# Input data
····················

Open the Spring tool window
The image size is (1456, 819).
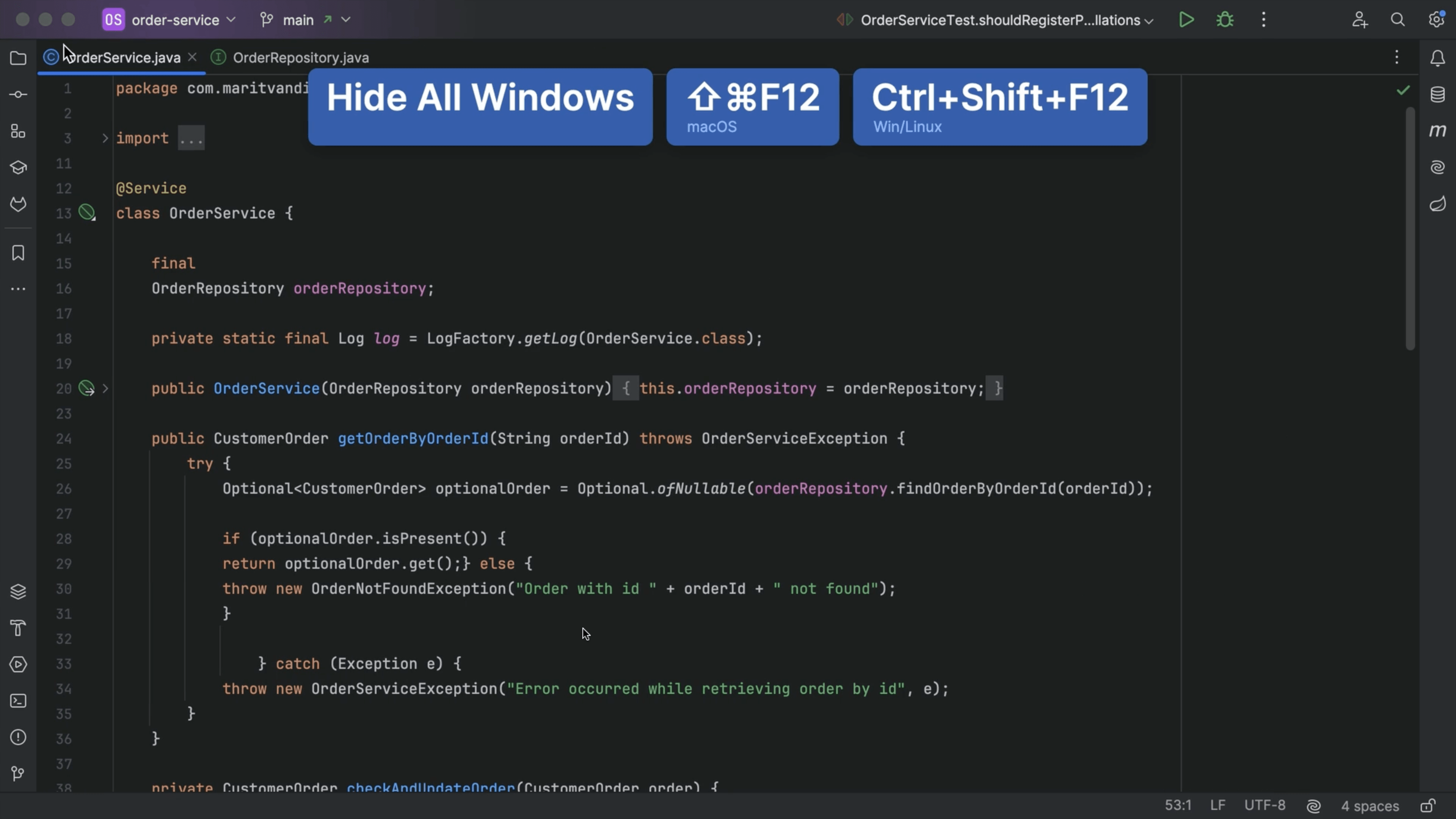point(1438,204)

····················

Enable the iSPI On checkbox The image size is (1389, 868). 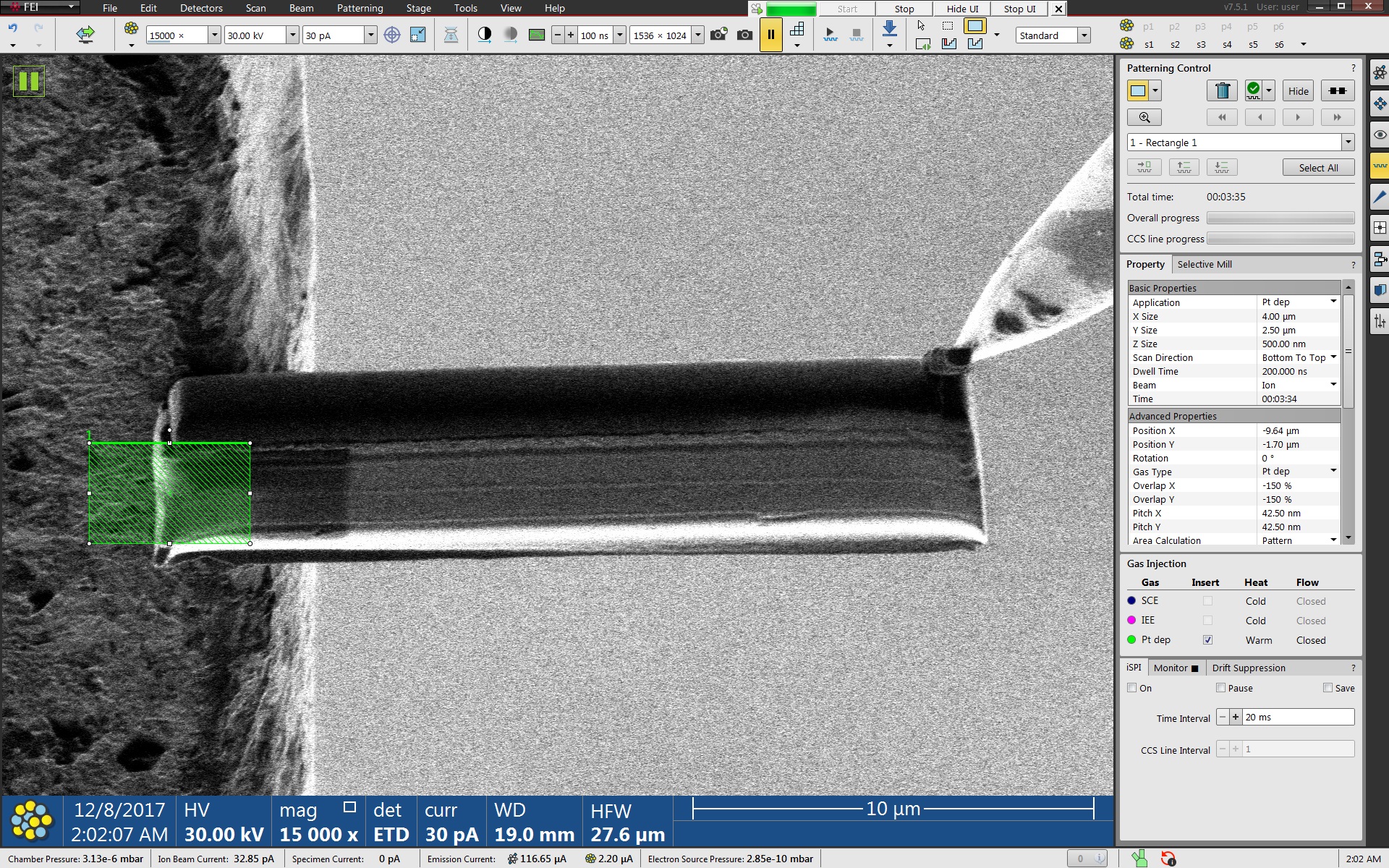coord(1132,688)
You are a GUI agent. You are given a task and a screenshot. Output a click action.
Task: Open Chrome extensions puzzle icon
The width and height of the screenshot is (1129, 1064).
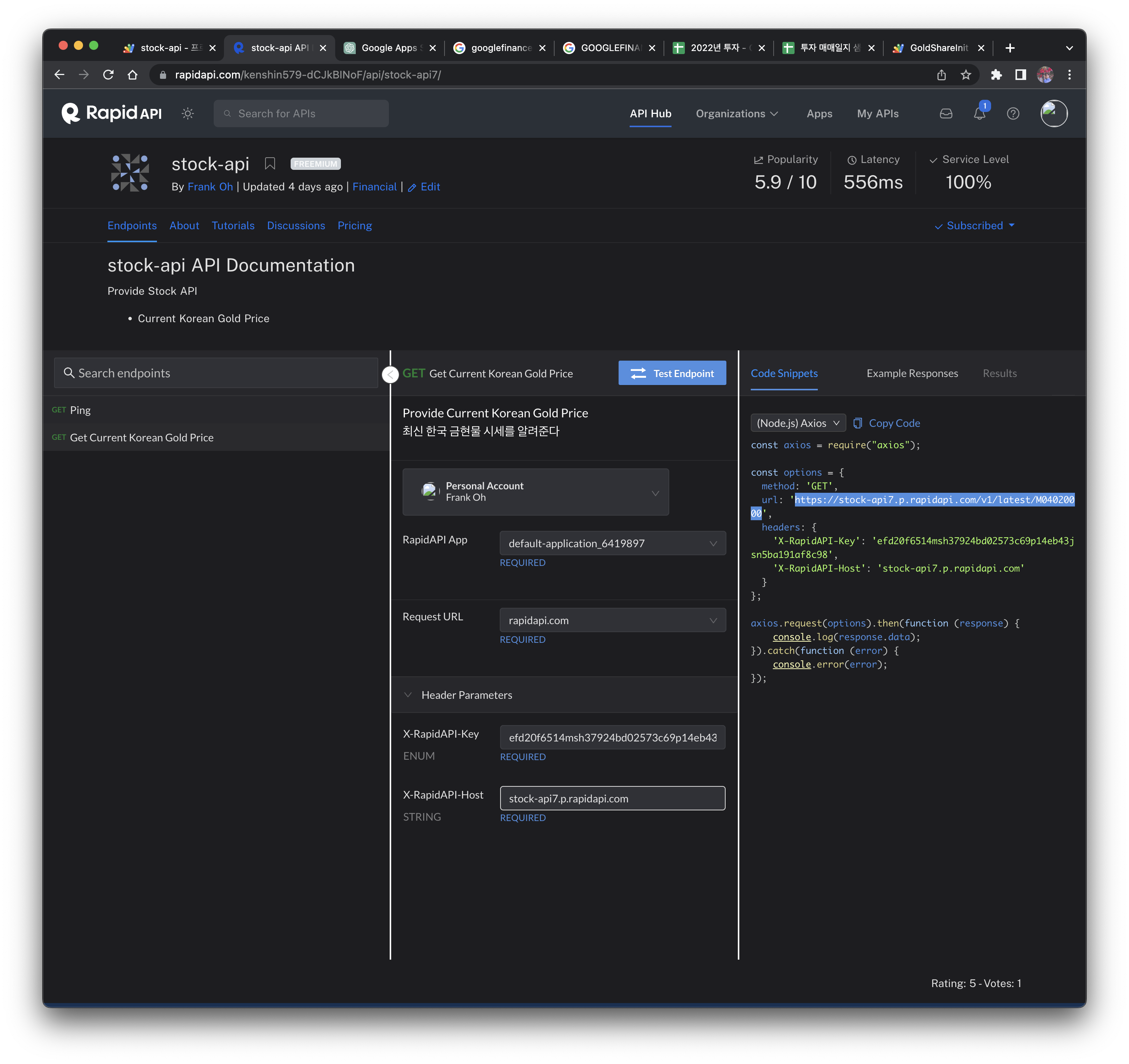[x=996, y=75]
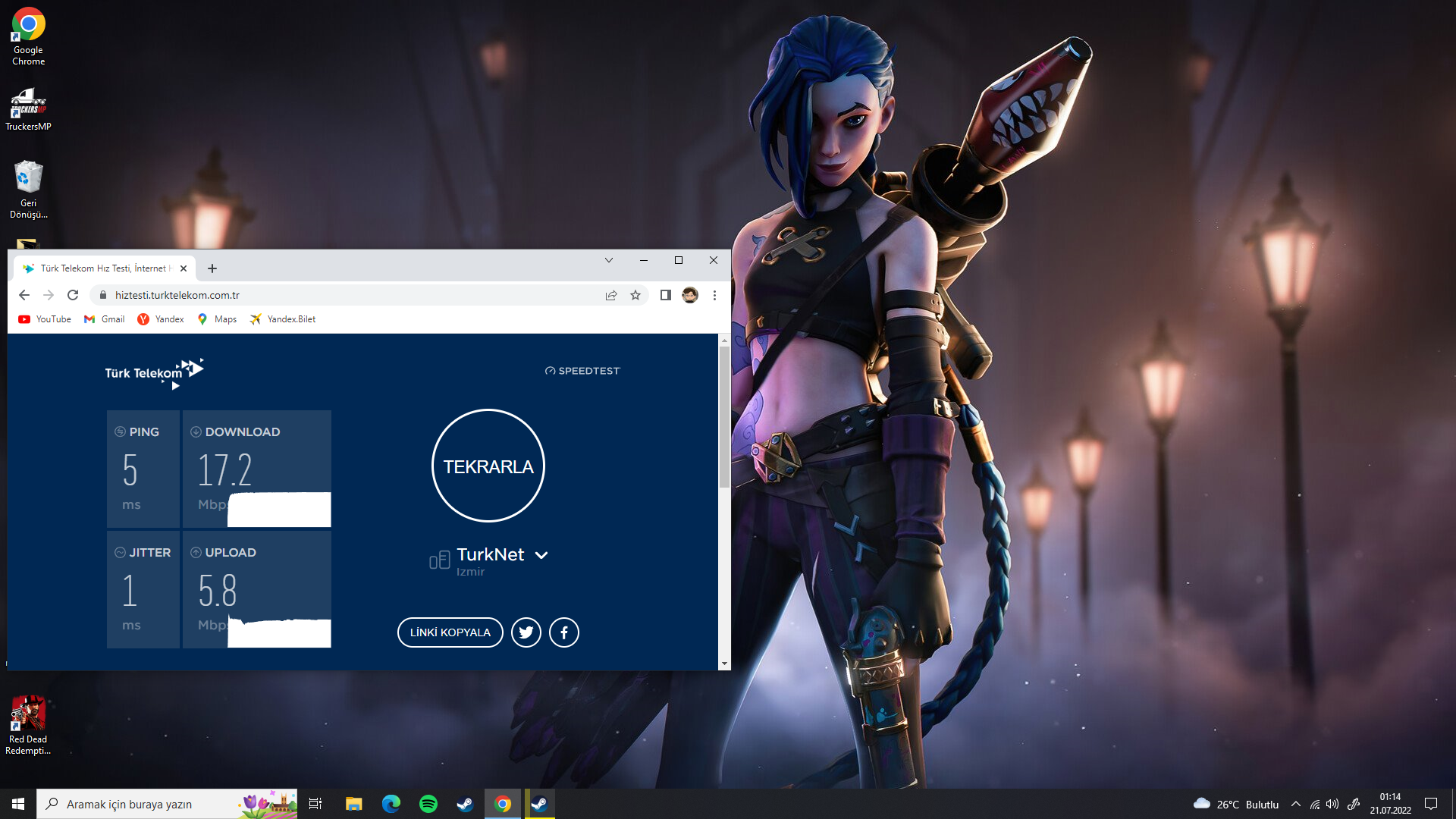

····················

# Task prompt
Check each line of the records above for the string "Open", and report every line that has it.

# Response area
Open the Spring tool window
Task: Open Chrome extensions puzzle icon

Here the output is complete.